Edit: Wanted to add that the learning rate is the same across runs.
When you use Adam optimizer, it has estimators that need to be saved too.
Without those parameters, when you restart the run, the model diverges in one iteration creating the illusion you didn’t save the weights properly.
1 Like
Thanks! I tried changing the optimizer to SGD for R2 and it doesn’t seem to help. I guess I’ll have to start a new run and store the optimizer parameters as well.
Is there any way to salvage the model saved from R1? I was under the impression that the model state and optimizer and two mutually exclusive things and that I could merely restart a run with a new optimizer. Does this also mean that I cannot start R2 with a new learning rate?
They are mutually exclusive. If you restart R2 with SGD, it should work as long as you select a proper LR (which is typically different from the one that is good for Adam). Maybe you just need to find a good LR for that stage of you training with SGD.
Also, note that model.save_dict() is not a pytorch method. You may want to double-check what you are doing there.
Sorry about the typo. That was supposed to be model.state_dict()
.
Tried saving the optimizer state as well. I tried it with a shorter run and it doesn’t seem to help. This is how my code for R2 looks now
checkpoint = torch.load("trained.pth", map_location=device)
model = myCustomNN()
model.to(torch.double)
model.to(device)
model.load_state_dict(checkpoint['model_state_dict'])
optimizer = Adam(model.parameters(), lr=learning_rate)

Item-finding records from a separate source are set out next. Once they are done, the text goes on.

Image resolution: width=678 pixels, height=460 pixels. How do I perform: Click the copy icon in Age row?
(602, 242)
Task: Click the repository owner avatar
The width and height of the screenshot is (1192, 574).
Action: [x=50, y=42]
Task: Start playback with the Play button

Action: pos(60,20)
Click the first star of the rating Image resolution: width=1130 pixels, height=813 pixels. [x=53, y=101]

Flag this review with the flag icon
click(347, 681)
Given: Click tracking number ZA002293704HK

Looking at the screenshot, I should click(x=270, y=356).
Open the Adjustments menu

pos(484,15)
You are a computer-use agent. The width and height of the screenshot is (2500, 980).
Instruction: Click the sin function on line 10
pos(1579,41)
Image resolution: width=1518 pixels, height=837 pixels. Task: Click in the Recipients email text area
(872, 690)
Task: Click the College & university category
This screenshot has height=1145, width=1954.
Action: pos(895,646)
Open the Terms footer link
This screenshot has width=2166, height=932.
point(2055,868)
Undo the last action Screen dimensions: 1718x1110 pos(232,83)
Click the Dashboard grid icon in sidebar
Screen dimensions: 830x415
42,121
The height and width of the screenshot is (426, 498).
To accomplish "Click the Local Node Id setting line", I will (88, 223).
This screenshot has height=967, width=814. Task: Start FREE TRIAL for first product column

optimizer.load_state_dict(checkpoint['optimizer_state_dict'])
model.train(True)
I am afraid I have no other simple suggestion to give you. That’s the cannonical way of working, as you can see Saving and Loading Models — PyTorch Tutorials 2.4.0+cu121 documentation
I can suggest you compare inference for a given sample right before saving and right after loading to check you are effectevely loading the weights.
Thanks for your time! I’ve done the inference check and the weights seem to be loaded fine.